After waking from his coma, Aarkus is approached by the Winter Soldier for help in getting the surviving members of the Invaders to the Kree home world to rescue Namor. The story presents events from World War II, portraying Aarkus as erasing the memories of the Invaders (with their consent) to hide the location of an ancient Kree weapon called the God's Whisper, that had granted Baron von Strucker the power to control gods. The Invaders then attack Kree to free Namor and recover the weapon. A later story presents Aarkus as working with the Eternals on using the God's Whisper to manipulate Galactus.

== Powers and abilities==
The Vision can generate illusory images of himself, fly, generate ice and extreme cold, and teleport wherever there is smoke.

==Vision reprints==
Some of the original stories of the original Vision have been reprinted in other publications.

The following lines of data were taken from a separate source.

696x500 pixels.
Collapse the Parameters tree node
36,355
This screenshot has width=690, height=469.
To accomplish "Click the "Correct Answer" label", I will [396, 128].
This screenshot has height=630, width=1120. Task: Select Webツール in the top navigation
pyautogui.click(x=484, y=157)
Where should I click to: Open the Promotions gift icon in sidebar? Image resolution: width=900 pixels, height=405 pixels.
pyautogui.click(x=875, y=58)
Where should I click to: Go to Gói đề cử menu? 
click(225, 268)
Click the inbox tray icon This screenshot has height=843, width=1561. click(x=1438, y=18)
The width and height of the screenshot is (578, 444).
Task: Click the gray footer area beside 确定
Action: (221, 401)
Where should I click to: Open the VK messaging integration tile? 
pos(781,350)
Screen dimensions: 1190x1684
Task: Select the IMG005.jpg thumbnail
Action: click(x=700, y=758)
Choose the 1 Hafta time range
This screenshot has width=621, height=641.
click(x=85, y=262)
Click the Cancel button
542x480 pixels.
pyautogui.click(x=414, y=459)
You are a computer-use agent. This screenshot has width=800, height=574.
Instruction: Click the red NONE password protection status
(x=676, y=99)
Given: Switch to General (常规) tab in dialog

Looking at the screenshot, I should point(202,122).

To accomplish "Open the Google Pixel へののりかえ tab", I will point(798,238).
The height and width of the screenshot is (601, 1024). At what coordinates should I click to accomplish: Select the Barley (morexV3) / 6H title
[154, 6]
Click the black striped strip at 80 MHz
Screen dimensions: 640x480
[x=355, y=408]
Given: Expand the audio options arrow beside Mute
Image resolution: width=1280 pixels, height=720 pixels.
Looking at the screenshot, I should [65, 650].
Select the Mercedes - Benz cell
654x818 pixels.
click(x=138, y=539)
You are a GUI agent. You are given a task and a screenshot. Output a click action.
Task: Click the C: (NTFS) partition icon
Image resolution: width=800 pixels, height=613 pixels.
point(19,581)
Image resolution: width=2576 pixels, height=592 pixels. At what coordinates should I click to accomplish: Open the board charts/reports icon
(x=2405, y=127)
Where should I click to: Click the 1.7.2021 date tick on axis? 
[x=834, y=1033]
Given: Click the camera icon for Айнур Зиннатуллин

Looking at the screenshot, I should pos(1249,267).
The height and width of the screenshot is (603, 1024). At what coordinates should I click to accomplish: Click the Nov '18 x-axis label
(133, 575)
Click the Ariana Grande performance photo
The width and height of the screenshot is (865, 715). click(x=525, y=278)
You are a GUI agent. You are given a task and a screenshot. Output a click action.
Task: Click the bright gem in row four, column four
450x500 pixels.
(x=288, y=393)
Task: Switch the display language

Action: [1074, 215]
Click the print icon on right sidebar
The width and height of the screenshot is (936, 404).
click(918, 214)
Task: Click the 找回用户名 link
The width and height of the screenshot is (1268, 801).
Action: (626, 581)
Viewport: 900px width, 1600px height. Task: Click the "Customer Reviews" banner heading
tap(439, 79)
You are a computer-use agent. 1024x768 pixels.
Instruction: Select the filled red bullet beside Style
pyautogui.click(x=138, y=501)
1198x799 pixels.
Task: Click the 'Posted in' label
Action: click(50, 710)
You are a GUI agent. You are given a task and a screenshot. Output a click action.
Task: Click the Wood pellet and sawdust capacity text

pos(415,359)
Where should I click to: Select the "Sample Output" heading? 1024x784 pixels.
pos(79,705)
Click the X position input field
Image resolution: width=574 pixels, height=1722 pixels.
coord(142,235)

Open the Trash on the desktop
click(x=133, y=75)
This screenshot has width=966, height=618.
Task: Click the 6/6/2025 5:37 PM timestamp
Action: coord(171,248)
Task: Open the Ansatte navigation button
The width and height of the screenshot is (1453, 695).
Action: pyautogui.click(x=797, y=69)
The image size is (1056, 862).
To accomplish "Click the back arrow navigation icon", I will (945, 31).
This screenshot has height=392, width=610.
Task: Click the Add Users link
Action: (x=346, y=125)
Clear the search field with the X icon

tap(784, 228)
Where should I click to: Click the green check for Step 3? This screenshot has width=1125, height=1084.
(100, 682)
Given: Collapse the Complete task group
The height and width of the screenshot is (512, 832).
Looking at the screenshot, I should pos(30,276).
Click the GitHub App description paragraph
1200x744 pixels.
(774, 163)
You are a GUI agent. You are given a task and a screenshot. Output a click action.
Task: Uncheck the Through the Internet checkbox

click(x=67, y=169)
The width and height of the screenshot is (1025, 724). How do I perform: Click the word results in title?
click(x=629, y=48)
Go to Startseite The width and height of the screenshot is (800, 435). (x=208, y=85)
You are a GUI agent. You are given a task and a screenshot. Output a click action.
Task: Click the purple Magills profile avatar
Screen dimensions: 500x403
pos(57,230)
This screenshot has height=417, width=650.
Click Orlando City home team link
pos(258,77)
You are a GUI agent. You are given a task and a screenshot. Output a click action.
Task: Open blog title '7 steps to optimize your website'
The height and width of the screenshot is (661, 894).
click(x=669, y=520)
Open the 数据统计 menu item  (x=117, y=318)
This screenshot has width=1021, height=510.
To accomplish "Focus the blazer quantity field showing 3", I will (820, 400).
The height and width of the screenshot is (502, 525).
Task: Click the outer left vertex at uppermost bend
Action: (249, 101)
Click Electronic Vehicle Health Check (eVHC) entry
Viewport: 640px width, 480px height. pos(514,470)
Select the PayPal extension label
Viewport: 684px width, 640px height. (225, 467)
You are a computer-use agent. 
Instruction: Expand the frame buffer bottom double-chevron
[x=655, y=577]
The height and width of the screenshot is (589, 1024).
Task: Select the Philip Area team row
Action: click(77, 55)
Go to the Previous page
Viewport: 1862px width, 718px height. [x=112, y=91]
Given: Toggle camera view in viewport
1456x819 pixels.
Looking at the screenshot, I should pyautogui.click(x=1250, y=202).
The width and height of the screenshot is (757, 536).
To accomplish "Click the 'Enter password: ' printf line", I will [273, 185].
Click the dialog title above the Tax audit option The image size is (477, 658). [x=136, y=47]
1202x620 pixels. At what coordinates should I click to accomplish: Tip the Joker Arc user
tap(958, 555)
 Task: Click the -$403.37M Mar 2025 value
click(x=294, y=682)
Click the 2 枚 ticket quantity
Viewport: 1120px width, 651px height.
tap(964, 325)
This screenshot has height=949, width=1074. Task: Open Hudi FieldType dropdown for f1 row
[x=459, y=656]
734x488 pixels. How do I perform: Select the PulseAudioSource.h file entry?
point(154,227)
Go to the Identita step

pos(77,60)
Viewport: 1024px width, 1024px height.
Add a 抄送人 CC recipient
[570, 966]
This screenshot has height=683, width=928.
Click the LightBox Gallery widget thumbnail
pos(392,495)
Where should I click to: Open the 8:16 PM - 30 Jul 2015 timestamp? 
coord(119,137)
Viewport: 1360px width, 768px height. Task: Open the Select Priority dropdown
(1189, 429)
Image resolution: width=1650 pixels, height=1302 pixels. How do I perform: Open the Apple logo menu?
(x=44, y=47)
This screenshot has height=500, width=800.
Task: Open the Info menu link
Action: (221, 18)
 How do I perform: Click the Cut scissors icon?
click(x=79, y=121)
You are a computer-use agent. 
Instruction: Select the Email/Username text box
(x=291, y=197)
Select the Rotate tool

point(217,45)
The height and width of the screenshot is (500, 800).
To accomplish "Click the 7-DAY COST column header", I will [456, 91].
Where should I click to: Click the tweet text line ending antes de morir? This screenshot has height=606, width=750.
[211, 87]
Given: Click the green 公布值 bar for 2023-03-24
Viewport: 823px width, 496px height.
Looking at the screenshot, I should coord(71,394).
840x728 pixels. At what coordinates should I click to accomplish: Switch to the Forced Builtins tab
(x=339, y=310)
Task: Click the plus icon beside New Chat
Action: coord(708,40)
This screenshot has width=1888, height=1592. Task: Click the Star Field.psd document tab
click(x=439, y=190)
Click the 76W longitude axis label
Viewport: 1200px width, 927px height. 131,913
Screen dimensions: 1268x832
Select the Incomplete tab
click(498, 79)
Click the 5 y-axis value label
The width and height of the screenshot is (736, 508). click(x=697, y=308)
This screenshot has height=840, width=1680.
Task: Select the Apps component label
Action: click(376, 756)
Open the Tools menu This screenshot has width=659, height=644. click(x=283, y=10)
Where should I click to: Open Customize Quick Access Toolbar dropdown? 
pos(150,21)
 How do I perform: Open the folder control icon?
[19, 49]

- Golden Age Marvel Comics Vol. 4, Roy Thomas editor, (2009, hardcover, ISBN 978-0785124740) reprints Marvel Mystery Comics' #13-16, 1940–41
- Golden Age Marvel Comics Vol. 5, Roy Thomas editor, (2010, hardcover, ISBN 978-0785133674) reprints Marvel Mystery Comics' #17-20, 1941
- Golden Age Marvel Comics Vol. 6, Roy Thomas editor, (2011, hardcover, ISBN 978-0785142041) reprints Marvel Mystery Comics' #21-24, 1941
- Golden Age Marvel Comics Vol. 7, Roy Thomas editor, (2012, hardcover, ISBN 978-0785150268) reprints Marvel Mystery Comics' #25-28, 1941–42
- Marvel Visionaries: Jack Kirby Vol. 1 (2004, hardcover, ISBN 0-7851-1574-9) reprints "The Vision" from Marvel Mystery Comics 13, Nov 1940
- Marvel Visionaries: Jack Kirby Vol. 2 (2006, hardcover, ISBN 0-7851-2094-7) reprints "The Vision" from Marvel Mystery Comics 23, Sept 1941
- The comic Marvel Super-Heroes, March 1968, reprints the Vision story from Marvel Mystery Comics 25

==In other media==
Vision appears as a playable character in Marvel Contest of Champions.